CONSEGNA:
Riscriva tutte le righe dei record seguenti sotto forma di elenco numerato, tralasciando le righe vuote.

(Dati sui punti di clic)
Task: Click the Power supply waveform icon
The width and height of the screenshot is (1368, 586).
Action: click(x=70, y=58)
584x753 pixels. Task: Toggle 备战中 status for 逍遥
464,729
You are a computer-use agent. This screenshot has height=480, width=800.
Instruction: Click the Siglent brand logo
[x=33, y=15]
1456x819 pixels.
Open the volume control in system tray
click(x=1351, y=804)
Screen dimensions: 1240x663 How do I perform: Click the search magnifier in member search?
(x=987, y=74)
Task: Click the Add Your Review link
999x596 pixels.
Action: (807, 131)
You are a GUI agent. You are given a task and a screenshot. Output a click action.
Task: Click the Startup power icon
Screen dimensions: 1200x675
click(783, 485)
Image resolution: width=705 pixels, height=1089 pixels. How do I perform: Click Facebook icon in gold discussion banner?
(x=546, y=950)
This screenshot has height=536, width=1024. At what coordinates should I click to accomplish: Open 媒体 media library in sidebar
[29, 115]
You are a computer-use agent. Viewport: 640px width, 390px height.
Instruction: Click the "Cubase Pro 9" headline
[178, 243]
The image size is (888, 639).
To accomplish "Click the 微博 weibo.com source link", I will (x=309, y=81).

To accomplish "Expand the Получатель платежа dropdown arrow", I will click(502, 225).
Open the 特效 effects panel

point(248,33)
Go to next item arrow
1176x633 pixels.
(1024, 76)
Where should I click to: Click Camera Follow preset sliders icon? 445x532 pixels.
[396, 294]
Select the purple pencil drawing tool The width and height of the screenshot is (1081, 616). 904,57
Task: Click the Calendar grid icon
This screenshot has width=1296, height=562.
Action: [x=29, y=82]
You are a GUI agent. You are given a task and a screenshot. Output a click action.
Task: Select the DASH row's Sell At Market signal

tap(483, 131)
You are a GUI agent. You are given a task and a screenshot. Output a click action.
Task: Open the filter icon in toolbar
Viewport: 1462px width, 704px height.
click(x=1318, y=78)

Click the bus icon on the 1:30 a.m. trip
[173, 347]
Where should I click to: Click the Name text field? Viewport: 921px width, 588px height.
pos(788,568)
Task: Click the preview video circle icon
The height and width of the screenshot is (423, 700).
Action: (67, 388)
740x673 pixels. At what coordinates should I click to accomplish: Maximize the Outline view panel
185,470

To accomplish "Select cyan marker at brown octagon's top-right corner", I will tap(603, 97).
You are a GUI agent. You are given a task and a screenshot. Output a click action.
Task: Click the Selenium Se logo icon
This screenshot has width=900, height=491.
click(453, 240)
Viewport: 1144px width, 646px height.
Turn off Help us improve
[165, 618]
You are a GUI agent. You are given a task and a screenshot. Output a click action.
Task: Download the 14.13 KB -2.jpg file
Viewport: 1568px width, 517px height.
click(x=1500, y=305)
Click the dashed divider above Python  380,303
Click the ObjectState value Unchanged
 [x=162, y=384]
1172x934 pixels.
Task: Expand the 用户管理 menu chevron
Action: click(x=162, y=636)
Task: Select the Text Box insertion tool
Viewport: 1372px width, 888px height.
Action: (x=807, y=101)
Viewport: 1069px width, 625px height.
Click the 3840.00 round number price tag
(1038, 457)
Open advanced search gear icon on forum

RISULTATO FINALE:
1. Task: Click the Power supply waveform icon
2. The width and height of the screenshot is (1368, 586).
3. Action: click(x=70, y=58)
4. 584x753 pixels. Task: Toggle 备战中 status for 逍遥
5. 464,729
6. You are a computer-use agent. This screenshot has height=480, width=800.
7. Instruction: Click the Siglent brand logo
8. [x=33, y=15]
9. 1456x819 pixels.
10. Open the volume control in system tray
11. click(x=1351, y=804)
12. Screen dimensions: 1240x663 How do I perform: Click the search magnifier in member search?
13. (x=987, y=74)
14. Task: Click the Add Your Review link
15. 999x596 pixels.
16. Action: (807, 131)
17. You are a GUI agent. You are given a task and a screenshot. Output a click action.
18. Task: Click the Startup power icon
19. Screen dimensions: 1200x675
20. click(783, 485)
21. Image resolution: width=705 pixels, height=1089 pixels. How do I perform: Click Facebook icon in gold discussion banner?
22. (x=546, y=950)
23. This screenshot has height=536, width=1024. At what coordinates should I click to accomplish: Open 媒体 media library in sidebar
24. [29, 115]
25. You are a computer-use agent. Viewport: 640px width, 390px height.
26. Instruction: Click the "Cubase Pro 9" headline
27. [178, 243]
28. The image size is (888, 639).
29. To accomplish "Click the 微博 weibo.com source link", I will (x=309, y=81).
30. To accomplish "Expand the Получатель платежа dropdown arrow", I will click(502, 225).
31. Open the 特效 effects panel
32. point(248,33)
33. Go to next item arrow
34. 1176x633 pixels.
35. (1024, 76)
36. Where should I click to: Click Camera Follow preset sliders icon? 445x532 pixels.
37. [396, 294]
38. Select the purple pencil drawing tool The width and height of the screenshot is (1081, 616). 904,57
39. Task: Click the Calendar grid icon
40. This screenshot has width=1296, height=562.
41. Action: [x=29, y=82]
42. You are a GUI agent. You are given a task and a screenshot. Output a click action.
43. Task: Select the DASH row's Sell At Market signal
44. tap(483, 131)
45. You are a GUI agent. You are given a task and a screenshot. Output a click action.
46. Task: Open the filter icon in toolbar
47. Viewport: 1462px width, 704px height.
48. click(x=1318, y=78)
49. Click the bus icon on the 1:30 a.m. trip
50. [173, 347]
51. Where should I click to: Click the Name text field? Viewport: 921px width, 588px height.
52. pos(788,568)
53. Task: Click the preview video circle icon
54. The height and width of the screenshot is (423, 700).
55. Action: (67, 388)
56. 740x673 pixels. At what coordinates should I click to accomplish: Maximize the Outline view panel
57. 185,470
58. To accomplish "Select cyan marker at brown octagon's top-right corner", I will tap(603, 97).
59. You are a GUI agent. You are given a task and a screenshot. Output a click action.
60. Task: Click the Selenium Se logo icon
61. This screenshot has width=900, height=491.
62. click(453, 240)
63. Viewport: 1144px width, 646px height.
64. Turn off Help us improve
65. [165, 618]
66. You are a GUI agent. You are given a task and a screenshot. Output a click action.
67. Task: Download the 14.13 KB -2.jpg file
68. Viewport: 1568px width, 517px height.
69. click(x=1500, y=305)
70. Click the dashed divider above Python  380,303
71. Click the ObjectState value Unchanged
72.  [x=162, y=384]
73. 1172x934 pixels.
74. Task: Expand the 用户管理 menu chevron
75. Action: click(x=162, y=636)
76. Task: Select the Text Box insertion tool
77. Viewport: 1372px width, 888px height.
78. Action: (x=807, y=101)
79. Viewport: 1069px width, 625px height.
80. Click the 3840.00 round number price tag
81. (1038, 457)
82. Open advanced search gear icon on forum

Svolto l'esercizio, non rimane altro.